- [Tasks]:
(1) Copy out, word for word, the part of the essay on telling old stories below that opens with the words containing "My DNA, then, is" and closes with "we have stayed.".
(2) According to the essay on telling old stories below, in what year did the writer come to Norfolk?
(3) In the essay on telling old stories below, rewrite the paragraph beginning "My DNA, then, is also in the severing of roots" as a bulleted list.

--- Text for analysis Enclosed Below ---

It’s good, someone said, to tell the old stories. We were sitting after a workshop, eating picnics or coffee and cakes, and coming down from ‘writing to order’. We talked about childhood. We talked about Wind in the Willows and Tales of the Riverbank. We talked about my personal journey into this fellowship of poets-and-people.
I haven’t yet found a name for what we are, in that group. Not least, because I still marvel at that word “we”…that I have become part of this whatever-it-is. Officially these are a series of workshops; unofficially we know it is a writing group that is porous at the edges. Intuitively, I feel it is something else entirely.
I don’t like the word “collective”. It sounds too political, but there is a school of thought that says the personal is political, and that any opinion could be subversive. And all the polemics have me reaching for a dictionary and asking define what you mean by…
You see? Polemics and politics have pulled me away. I started to talk about telling the old stories.
I wanted to say how important the stories are. We talk about childhood. We talk about loss. We talk about memories and games and fun and frivolous things, and we think that they are not important, but they are. They are fundamental. When we tell our stories, over and over and over, we are setting down our roots.
A tree does not send out a single femmer rootling and hope to hold the hulk that it will become. It sends out a squadron of tendrils, and tells them to knot themselves into each other and into the ground and hold firm. It sends out messages to the mycelium network that already inhabits that space asking for help and holding and space in which to grow. It says I am oak, or I am ash, or I am willow, or I am a foreigner here and not sure by what name you would call me, but I am tree.
This is what we do when we brave the strangeness of unknown people and start to tell our own story. We say I am stranger here and not sure by what name you would call me, but I am human.
We say this, even in the land of our birth, because we are all foreign to the people who do not know us. And until we tell our old stories, they cannot possibly know us.
We tell our stories to root ourselves, to find our home ground, irrespective of how far or not we are from the geographic placing of it. Home is not a place. Home is our personal history. We feel at home with the people who know that history. We carry our home not on our backs but within our soul, our heart, our memories. We carry it within us. I have lived in Norfolk for most of mylife. I came in 1981 and have spent two separate years away since then. I came back. I stayed. I have lived here for 40 of my 60 years. It is both home and not.
It is home in that sense that I would not move now. I would not go west as I once wished to. I would not go back north. I am rooted here.
And yet…and yet… I know that my ancestral roots are in the mines and the farms of Wales and the mines and farms of Weardale and south Durham. My genetic roots are in working the land and digging beneath it, with a leavening of the wayward sons who insisted on going to sea.
My DNA, then, is also in the severing of roots, the buying of bicycles and escaping the towns. It is in the joining of merchant and military navies and sailing away. It is in the army. It is in those who followed the work to the factories of the Midlands and Slough. It is in the need to wander and explore, and in the need to find security.
We tell ourselves stories to root ourselves to the place we belong. That is the received wisdom.
There are times that I feel that in my family we tell the old stories to explain why we want to go away, or why we have washed up (for now) where we are. We tell them to ourselves to try to understand why we have stayed.

--- End of Enclosed Text for analysis ---
--- Source information Enclosed Below ---

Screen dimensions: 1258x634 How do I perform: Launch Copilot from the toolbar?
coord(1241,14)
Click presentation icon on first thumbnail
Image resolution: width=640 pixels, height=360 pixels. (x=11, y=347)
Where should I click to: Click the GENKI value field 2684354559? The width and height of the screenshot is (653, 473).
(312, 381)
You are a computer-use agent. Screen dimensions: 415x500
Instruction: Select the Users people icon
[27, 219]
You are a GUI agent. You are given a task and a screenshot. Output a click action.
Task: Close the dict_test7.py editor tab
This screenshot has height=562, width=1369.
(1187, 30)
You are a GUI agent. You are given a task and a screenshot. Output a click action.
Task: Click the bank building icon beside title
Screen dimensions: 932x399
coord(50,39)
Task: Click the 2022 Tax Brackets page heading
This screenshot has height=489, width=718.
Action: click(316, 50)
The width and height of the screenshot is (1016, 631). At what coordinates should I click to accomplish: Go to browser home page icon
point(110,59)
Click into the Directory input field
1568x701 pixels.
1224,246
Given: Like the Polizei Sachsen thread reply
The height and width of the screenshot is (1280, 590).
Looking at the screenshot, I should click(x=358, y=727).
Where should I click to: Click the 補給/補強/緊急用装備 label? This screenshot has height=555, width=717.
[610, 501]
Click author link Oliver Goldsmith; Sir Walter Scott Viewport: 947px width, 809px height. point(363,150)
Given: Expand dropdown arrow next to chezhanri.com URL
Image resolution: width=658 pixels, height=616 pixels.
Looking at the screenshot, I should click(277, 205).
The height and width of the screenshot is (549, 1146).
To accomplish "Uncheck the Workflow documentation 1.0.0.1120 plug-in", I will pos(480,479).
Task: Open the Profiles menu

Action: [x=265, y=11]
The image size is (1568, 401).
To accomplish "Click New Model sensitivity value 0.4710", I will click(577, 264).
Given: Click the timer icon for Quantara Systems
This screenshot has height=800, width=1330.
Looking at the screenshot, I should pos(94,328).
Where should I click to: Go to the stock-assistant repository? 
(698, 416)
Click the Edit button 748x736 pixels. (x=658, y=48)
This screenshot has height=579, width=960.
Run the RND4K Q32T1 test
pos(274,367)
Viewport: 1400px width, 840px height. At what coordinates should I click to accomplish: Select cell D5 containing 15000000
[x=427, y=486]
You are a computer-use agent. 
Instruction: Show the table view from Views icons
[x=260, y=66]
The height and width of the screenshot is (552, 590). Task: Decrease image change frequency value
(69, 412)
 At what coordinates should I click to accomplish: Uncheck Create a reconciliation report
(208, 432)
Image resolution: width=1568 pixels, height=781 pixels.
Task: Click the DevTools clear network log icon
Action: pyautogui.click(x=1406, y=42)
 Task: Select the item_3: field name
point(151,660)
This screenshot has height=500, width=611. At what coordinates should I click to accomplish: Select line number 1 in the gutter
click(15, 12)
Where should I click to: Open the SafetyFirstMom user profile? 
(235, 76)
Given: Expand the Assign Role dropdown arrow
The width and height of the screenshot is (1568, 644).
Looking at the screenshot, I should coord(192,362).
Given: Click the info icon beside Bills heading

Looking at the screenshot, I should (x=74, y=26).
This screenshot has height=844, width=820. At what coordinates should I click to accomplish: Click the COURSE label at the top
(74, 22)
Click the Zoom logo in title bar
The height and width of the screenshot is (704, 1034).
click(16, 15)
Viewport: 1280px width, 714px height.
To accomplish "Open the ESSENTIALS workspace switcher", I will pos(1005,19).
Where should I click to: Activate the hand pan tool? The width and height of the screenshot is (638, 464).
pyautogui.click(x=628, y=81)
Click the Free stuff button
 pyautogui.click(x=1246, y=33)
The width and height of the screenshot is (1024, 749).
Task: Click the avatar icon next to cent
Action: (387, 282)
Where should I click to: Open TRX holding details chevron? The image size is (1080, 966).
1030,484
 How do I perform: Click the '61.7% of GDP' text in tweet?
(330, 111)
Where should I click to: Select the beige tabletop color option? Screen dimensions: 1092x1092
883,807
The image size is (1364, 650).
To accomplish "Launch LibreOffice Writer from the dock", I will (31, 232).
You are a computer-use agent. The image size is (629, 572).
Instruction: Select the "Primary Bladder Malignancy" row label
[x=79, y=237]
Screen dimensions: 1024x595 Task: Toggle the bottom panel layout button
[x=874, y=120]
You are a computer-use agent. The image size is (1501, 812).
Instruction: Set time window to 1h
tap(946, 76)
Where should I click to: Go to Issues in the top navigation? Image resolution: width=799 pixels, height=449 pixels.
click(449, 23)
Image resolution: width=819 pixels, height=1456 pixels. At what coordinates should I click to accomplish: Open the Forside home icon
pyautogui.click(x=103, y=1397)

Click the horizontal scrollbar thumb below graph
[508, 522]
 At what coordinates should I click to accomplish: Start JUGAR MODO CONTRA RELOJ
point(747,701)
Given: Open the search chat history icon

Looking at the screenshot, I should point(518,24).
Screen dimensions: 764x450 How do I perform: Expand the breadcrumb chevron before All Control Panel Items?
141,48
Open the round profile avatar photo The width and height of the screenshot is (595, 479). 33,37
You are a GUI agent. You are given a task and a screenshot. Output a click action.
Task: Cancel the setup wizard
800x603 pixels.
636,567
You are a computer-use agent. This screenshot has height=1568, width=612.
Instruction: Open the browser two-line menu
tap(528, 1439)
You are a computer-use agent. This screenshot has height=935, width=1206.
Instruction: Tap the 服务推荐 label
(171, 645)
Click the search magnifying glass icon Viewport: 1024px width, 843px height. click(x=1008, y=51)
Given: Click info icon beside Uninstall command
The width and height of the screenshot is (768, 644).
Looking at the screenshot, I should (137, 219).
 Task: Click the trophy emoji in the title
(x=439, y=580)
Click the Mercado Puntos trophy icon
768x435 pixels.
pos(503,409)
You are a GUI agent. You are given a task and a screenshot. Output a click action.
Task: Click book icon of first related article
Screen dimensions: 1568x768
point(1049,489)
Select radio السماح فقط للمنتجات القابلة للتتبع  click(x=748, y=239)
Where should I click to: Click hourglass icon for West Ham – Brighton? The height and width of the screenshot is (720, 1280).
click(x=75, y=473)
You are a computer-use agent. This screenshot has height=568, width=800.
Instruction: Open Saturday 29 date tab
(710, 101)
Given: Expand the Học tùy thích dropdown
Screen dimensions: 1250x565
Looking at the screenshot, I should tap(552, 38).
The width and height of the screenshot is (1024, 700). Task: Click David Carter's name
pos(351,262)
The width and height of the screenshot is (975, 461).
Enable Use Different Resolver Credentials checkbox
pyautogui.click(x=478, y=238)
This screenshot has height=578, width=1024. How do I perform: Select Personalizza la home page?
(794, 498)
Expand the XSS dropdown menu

--- End of Enclosed Source information ---

- [Results of the exercise]:
(1)
My DNA, then, is also in the severing of roots, the buying of bicycles and escaping the towns. It is in the joining of merchant and military navies and sailing away. It is in the army. It is in those who followed the work to the factories of the Midlands and Slough. It is in the need to wander and explore, and in the need to find security.
We tell ourselves stories to root ourselves to the place we belong. That is the received wisdom.
There are times that I feel that in my family we tell the old stories to explain why we want to go away, or why we have washed up (for now) where we are. We tell them to ourselves to try to understand why we have stayed.

(2) 1981.

(3)
The writer's DNA is also in:
- the severing of roots, the buying of bicycles and escaping the towns
- the joining of merchant and military navies and sailing away
- the army
- those who followed the work to the factories of the Midlands and Slough
- the need to wander and explore, and the need to find security